Written tasks.
(A) In the XML regression thread, on which libxml2 version does the fix work?
(B) List each distinct XML element name in the value that the XML regression thread inserts into the xmldata table.
(C) Reproduce the XML regression thread from "Not sure how" to "in 2.13 [1].".
[Begin Provided text]
Thread

  1. Re: Regression with large XML data input

    Erik Wienhold <ewie@ewie.name> — 2025-07-24T18:50:04Z

    On 2025-07-24 20:10 +0200, Tom Lane wrote:
    > The supplied test case hides important details in the error message.
    > If you get rid of the exception block so that the error is reported
    > in full, what you see is
    > 
    > regression=# CREATE TEMP TABLE xmldata (id BIGINT PRIMARY KEY, message XML );
    > CREATE TABLE
    > regression=# DO $$ DECLARE size_40mb TEXT := repeat('X', 40000000);
    > regression$# BEGIN
    > regression$#    INSERT INTO xmldata (id, message) VALUES
    > regression$#      ( 1, (('<Root><Item><Name>Test40MB</Name><Content>' || size_40mb || '</Content></Item></Root>')::xml) );
    > regression$# END $$;
    > ERROR:  invalid XML content
    > DETAIL:  line 1: internal error: Huge input lookup
    > XXXXXXXXXXXXXXXXXXXXXXXXXXXXXXXXXXXXXXXXXXXXXXXXXXXXXXXXXXXXXXXXXXXXXXXXXXXXXXXX
    >                                                                                ^
    > CONTEXT:  SQL statement "INSERT INTO xmldata (id, message) VALUES
    >      ( 1, (('<Root><Item><Name>Test40MB</Name><Content>' || size_40mb || '</Content></Item></Root>')::xml) )"
    > PL/pgSQL function inline_code_block line 3 at SQL statement
    > regression=# 
    > 
    > That is, what we are hitting is libxml2's internal protections
    > against processing "too large" input.  I am not really sure
    > why the other coding failed to hit this same thing, but I wonder
    > if we shouldn't leave well enough alone.  See commits 2197d0622
    > and f2743a7d7, where we tried to enable such cases and then
    > decided it was too risky.  I'm afraid now that our prior coding
    > might have allowed billion-laugh-like cases to be reachable.
    
    I was just looking into Michael's fix when I saw your message.  The fix
    works on libxml2 2.14.5.  But on 2.13.8 xmlParseBalancedChunkMemory
    returns XML_ERR_RESOURCE_LIMIT and I get this error:
    
    	ERROR:  invalid XML content
    	DETAIL:  line 1: Resource limit exceeded: Text node too long, try XML_PARSE_HUGE
    	XXXXXXXXXXXXXXXXXXXXXXXXXXXXXXXXXXXXXXXXXXXXXXXXXXXXXXXXXXXXXXXXXXXXXXXXXXXXXXXX
    
    Not sure how to set XML_PARSE_HUGE without an xmlParserCtxtPtr at hand,
    though.  Also haven't looked into why 2.14.5 is not subject to that
    resource limit.  But as you've already noted, that code was heavily
    refactored in 2.13 [1].
    
    [1] https://www.postgresql.org/message-id/716736.1720376901%40sss.pgh.pa.us
    
    -- 
    Erik Wienhold
[End Provided text]
[Begin Data segment]
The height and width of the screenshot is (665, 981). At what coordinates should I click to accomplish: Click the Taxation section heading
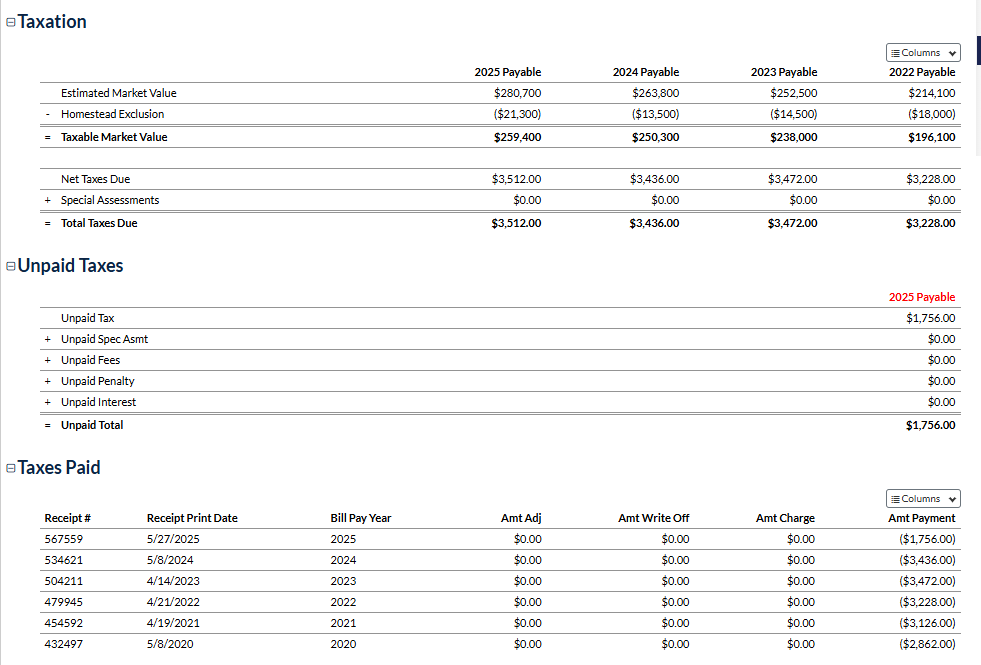(52, 22)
[End Data segment]
Worked answers.
(A) libxml2 2.14.5

(B) Root, Item, Name, Content

(C)
Not sure how to set XML_PARSE_HUGE without an xmlParserCtxtPtr at hand,
    though.  Also haven't looked into why 2.14.5 is not subject to that
    resource limit.  But as you've already noted, that code was heavily
    refactored in 2.13 [1].